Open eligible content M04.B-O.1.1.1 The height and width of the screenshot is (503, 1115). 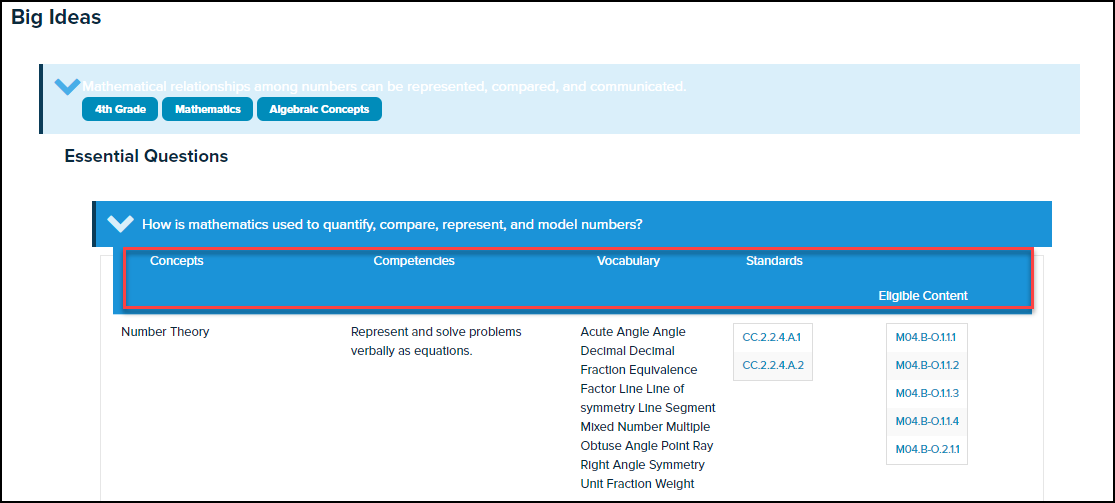[926, 338]
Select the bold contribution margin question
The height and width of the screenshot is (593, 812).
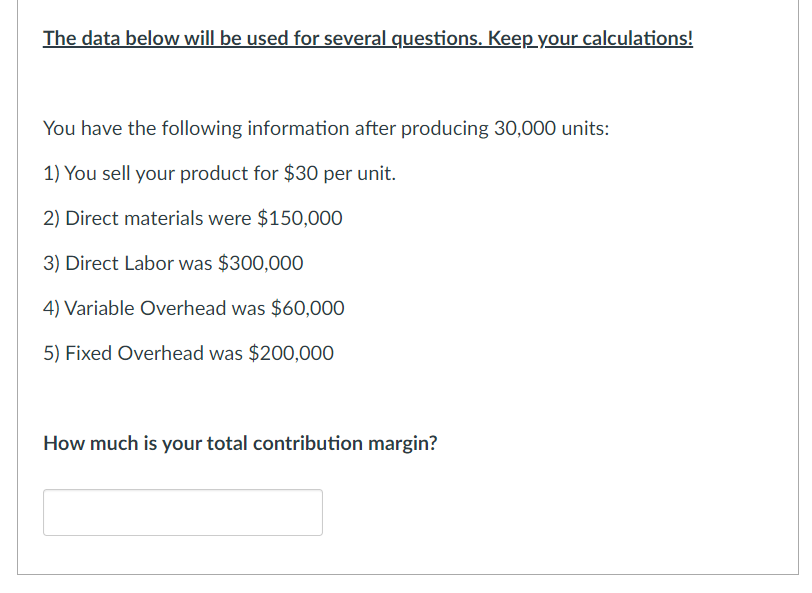click(240, 442)
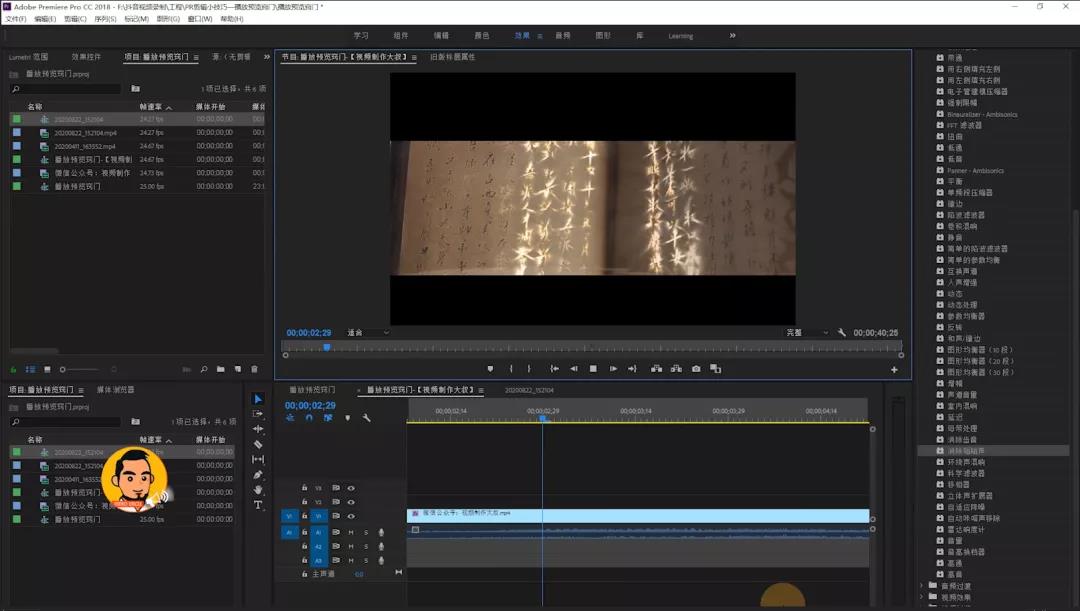Viewport: 1080px width, 611px height.
Task: Mute audio track A1
Action: click(x=351, y=532)
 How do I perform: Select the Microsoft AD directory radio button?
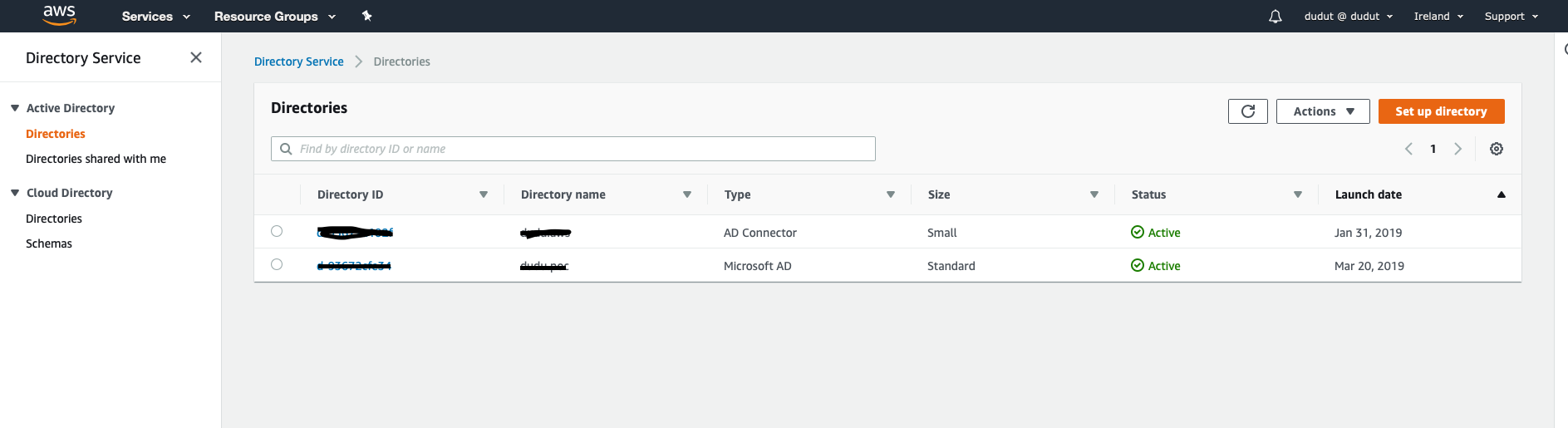(x=277, y=264)
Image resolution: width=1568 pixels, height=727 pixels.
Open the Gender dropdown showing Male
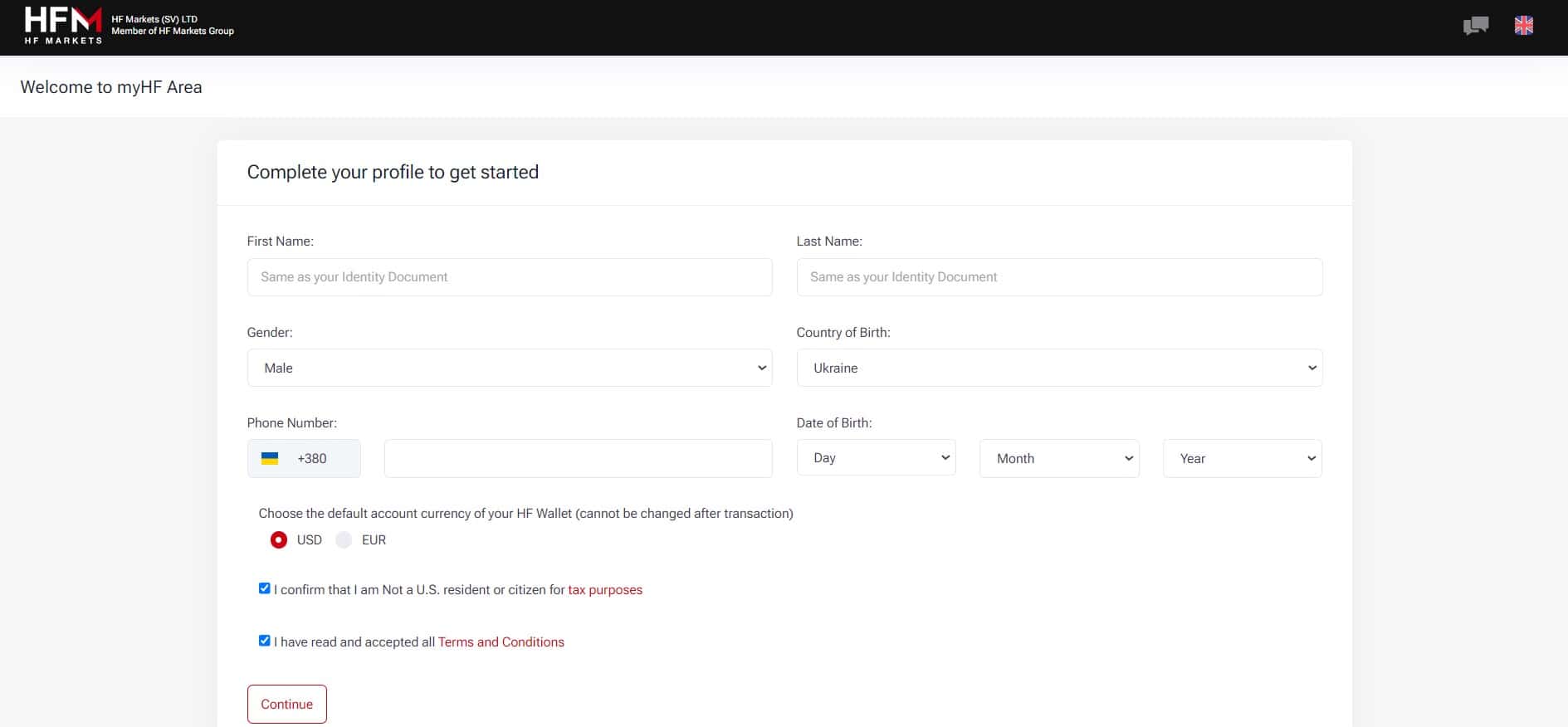coord(510,368)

---------------

WHAT IS EXPECTED: No pictures should appear in the copy; write out exactly the lines from the one containing "How do I perform: Select" through the end of the material.

PROBLEM SOLUTION:
 How do I perform: Select the Microsoft AD directory radio button?
(x=277, y=264)
Image resolution: width=1568 pixels, height=727 pixels.
Open the Gender dropdown showing Male
coord(510,368)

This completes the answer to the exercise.